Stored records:
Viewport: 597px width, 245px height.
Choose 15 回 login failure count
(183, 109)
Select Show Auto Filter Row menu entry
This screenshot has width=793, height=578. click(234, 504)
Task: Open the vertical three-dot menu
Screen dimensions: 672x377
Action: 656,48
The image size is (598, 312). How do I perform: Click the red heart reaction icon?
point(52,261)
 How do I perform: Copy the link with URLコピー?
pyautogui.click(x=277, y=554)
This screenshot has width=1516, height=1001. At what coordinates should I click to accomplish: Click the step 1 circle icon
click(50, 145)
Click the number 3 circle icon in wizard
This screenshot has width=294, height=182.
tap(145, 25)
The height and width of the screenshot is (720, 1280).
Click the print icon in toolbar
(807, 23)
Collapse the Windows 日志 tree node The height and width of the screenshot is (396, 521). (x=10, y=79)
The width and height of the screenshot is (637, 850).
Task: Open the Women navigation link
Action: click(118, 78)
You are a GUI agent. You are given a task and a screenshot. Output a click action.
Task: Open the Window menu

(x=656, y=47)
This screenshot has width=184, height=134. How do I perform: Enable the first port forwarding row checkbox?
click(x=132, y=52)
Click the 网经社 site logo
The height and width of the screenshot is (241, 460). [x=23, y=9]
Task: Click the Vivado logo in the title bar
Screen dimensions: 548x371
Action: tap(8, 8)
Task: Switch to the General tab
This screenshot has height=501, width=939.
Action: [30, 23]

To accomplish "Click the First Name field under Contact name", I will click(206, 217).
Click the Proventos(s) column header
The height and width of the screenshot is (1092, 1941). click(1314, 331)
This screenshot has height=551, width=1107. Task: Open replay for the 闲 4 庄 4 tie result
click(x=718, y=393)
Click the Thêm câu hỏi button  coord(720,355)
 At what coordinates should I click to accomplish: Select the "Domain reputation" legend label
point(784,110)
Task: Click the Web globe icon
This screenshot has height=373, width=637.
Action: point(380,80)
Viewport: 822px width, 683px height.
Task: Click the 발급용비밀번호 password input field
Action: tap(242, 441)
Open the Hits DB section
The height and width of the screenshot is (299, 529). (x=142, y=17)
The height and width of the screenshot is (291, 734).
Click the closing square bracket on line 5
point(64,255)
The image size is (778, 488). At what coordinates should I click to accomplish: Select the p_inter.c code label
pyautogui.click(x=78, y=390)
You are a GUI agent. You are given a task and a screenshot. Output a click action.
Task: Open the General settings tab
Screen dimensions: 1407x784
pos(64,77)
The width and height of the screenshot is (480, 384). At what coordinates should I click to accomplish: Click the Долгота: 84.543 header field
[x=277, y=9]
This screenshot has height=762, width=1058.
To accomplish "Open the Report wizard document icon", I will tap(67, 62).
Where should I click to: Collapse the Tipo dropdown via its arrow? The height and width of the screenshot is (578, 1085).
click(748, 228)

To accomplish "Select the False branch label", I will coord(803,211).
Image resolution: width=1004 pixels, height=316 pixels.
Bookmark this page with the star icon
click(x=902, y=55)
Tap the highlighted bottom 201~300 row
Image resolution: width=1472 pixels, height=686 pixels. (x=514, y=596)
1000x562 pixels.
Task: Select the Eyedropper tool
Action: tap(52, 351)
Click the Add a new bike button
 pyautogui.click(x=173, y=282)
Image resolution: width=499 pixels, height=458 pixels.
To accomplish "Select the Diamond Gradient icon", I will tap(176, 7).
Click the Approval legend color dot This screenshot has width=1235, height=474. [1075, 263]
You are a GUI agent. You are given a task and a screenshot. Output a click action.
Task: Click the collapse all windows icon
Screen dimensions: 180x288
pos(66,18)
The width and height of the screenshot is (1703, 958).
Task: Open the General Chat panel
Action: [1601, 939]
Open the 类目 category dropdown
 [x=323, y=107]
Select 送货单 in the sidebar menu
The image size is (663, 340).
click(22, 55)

■ Your task ■
The output should be exactly the lines above from the line containing "Where should I" to the line containing "Image resolution: width=499", inclusive, with no other lines.

■ Task solution ■
Where should I click to: Collapse the Tipo dropdown via its arrow? The height and width of the screenshot is (578, 1085).
click(748, 228)

To accomplish "Select the False branch label", I will coord(803,211).
Image resolution: width=1004 pixels, height=316 pixels.
Bookmark this page with the star icon
click(x=902, y=55)
Tap the highlighted bottom 201~300 row
Image resolution: width=1472 pixels, height=686 pixels. (x=514, y=596)
1000x562 pixels.
Task: Select the Eyedropper tool
Action: tap(52, 351)
Click the Add a new bike button
 pyautogui.click(x=173, y=282)
Image resolution: width=499 pixels, height=458 pixels.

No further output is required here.